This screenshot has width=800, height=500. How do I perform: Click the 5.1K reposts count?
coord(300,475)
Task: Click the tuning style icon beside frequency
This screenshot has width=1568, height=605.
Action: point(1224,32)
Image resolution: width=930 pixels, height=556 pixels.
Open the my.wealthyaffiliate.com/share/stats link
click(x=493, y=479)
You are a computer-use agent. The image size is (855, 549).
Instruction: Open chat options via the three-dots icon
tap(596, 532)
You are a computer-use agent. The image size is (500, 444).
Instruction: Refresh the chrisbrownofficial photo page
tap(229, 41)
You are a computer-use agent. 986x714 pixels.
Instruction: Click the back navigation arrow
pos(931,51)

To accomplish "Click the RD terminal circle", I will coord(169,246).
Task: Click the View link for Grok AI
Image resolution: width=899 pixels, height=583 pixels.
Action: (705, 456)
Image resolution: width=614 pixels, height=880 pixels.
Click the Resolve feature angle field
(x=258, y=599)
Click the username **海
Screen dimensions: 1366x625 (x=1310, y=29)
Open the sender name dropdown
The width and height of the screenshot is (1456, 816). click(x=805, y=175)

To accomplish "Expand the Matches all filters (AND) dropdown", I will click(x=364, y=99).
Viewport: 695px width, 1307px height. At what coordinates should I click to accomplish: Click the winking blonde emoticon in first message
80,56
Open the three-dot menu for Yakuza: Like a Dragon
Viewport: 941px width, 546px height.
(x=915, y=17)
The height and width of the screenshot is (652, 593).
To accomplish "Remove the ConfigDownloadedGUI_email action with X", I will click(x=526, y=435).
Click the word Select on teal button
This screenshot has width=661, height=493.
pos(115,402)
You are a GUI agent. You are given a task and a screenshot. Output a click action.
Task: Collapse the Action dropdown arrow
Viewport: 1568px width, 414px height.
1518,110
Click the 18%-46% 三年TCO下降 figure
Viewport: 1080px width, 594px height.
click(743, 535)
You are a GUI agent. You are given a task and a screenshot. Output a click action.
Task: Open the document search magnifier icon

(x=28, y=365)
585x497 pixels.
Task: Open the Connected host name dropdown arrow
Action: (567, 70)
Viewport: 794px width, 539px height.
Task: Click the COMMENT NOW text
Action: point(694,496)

------------------------------------------------------------

* _Assigned task_:
Give back the material above in its entirety, with every word intact.

* _Reply_:
This screenshot has width=800, height=500. How do I perform: Click the 5.1K reposts count?
coord(300,475)
Task: Click the tuning style icon beside frequency
This screenshot has width=1568, height=605.
Action: point(1224,32)
Image resolution: width=930 pixels, height=556 pixels.
Open the my.wealthyaffiliate.com/share/stats link
click(x=493, y=479)
You are a computer-use agent. The image size is (855, 549).
Instruction: Open chat options via the three-dots icon
tap(596, 532)
You are a computer-use agent. The image size is (500, 444).
Instruction: Refresh the chrisbrownofficial photo page
tap(229, 41)
You are a computer-use agent. 986x714 pixels.
Instruction: Click the back navigation arrow
pos(931,51)

To accomplish "Click the RD terminal circle", I will coord(169,246).
Task: Click the View link for Grok AI
Image resolution: width=899 pixels, height=583 pixels.
Action: (705, 456)
Image resolution: width=614 pixels, height=880 pixels.
Click the Resolve feature angle field
(x=258, y=599)
Click the username **海
Screen dimensions: 1366x625 (x=1310, y=29)
Open the sender name dropdown
The width and height of the screenshot is (1456, 816). click(x=805, y=175)

To accomplish "Expand the Matches all filters (AND) dropdown", I will click(x=364, y=99).
Viewport: 695px width, 1307px height. At what coordinates should I click to accomplish: Click the winking blonde emoticon in first message
80,56
Open the three-dot menu for Yakuza: Like a Dragon
Viewport: 941px width, 546px height.
(x=915, y=17)
The height and width of the screenshot is (652, 593).
To accomplish "Remove the ConfigDownloadedGUI_email action with X", I will click(x=526, y=435).
Click the word Select on teal button
This screenshot has width=661, height=493.
pos(115,402)
You are a GUI agent. You are given a task and a screenshot. Output a click action.
Task: Collapse the Action dropdown arrow
Viewport: 1568px width, 414px height.
1518,110
Click the 18%-46% 三年TCO下降 figure
Viewport: 1080px width, 594px height.
click(743, 535)
You are a GUI agent. You are given a task and a screenshot. Output a click action.
Task: Open the document search magnifier icon

(x=28, y=365)
585x497 pixels.
Task: Open the Connected host name dropdown arrow
Action: (567, 70)
Viewport: 794px width, 539px height.
Task: Click the COMMENT NOW text
Action: point(694,496)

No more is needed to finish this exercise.